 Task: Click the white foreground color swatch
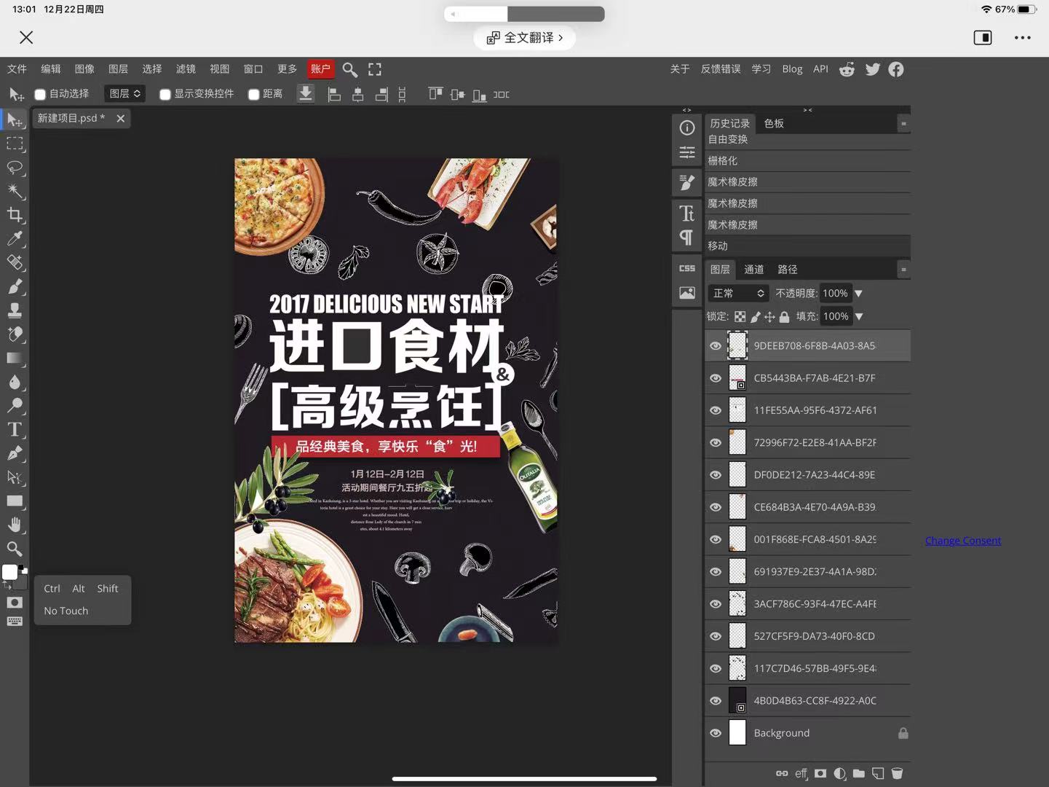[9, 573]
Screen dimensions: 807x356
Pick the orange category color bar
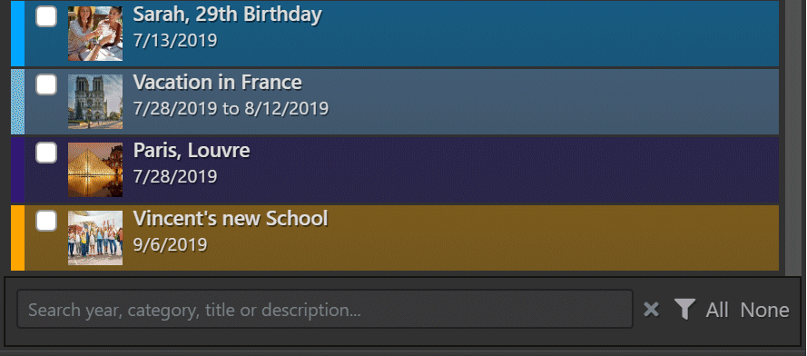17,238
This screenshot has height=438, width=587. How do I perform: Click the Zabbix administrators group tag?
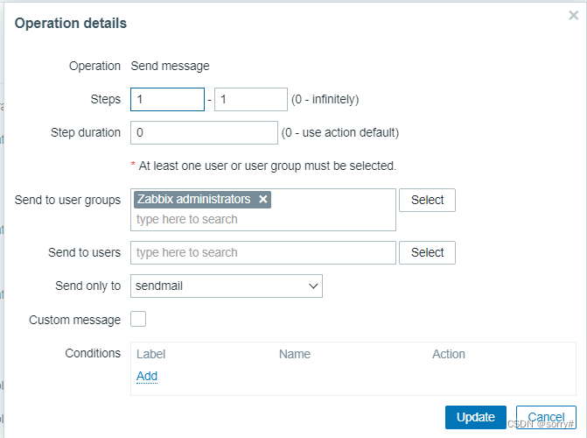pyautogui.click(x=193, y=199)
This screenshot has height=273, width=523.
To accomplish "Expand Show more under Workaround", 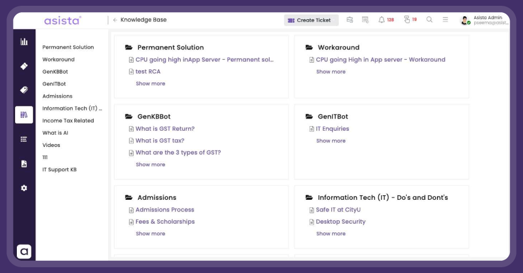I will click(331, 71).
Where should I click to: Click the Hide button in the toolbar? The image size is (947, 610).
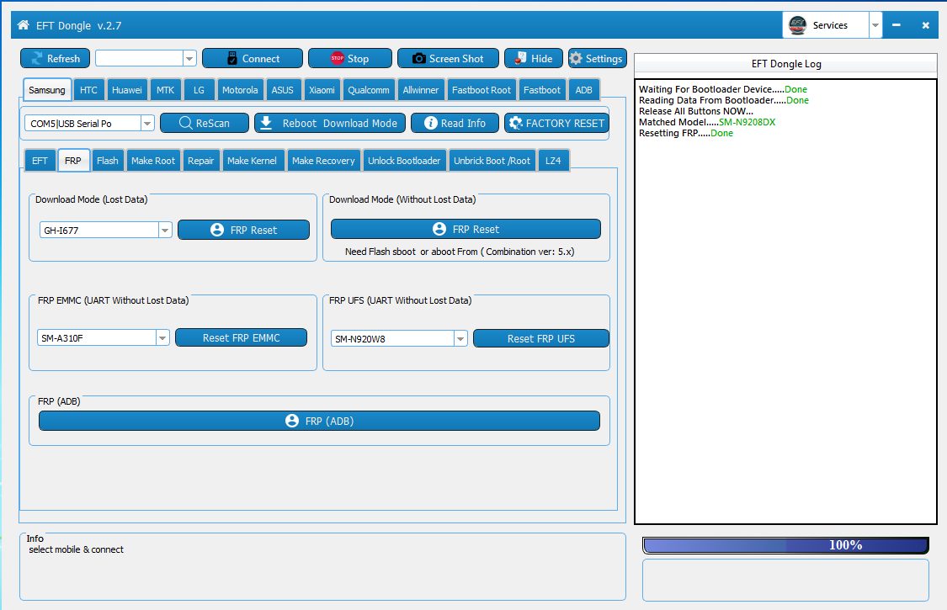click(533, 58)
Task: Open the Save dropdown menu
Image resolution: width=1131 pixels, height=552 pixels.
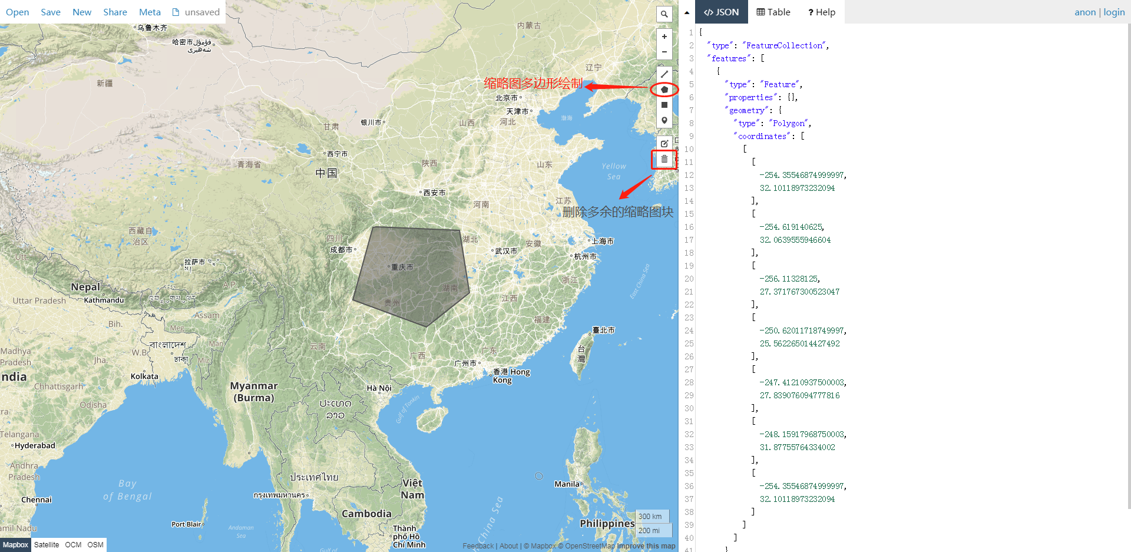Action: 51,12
◇ ◇ ◇ ◇
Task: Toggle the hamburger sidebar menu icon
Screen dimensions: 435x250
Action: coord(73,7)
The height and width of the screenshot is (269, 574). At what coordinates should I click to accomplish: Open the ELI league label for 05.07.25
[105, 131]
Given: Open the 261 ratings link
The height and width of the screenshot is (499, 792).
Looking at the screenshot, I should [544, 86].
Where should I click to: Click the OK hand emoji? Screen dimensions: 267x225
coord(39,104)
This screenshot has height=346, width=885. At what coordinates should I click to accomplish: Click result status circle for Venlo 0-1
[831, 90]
◇ ◇ ◇ ◇
Check every line above for the string "menu", and copy the ones that have it.

Task: Open the Save dropdown menu
Task: Toggle the hamburger sidebar menu icon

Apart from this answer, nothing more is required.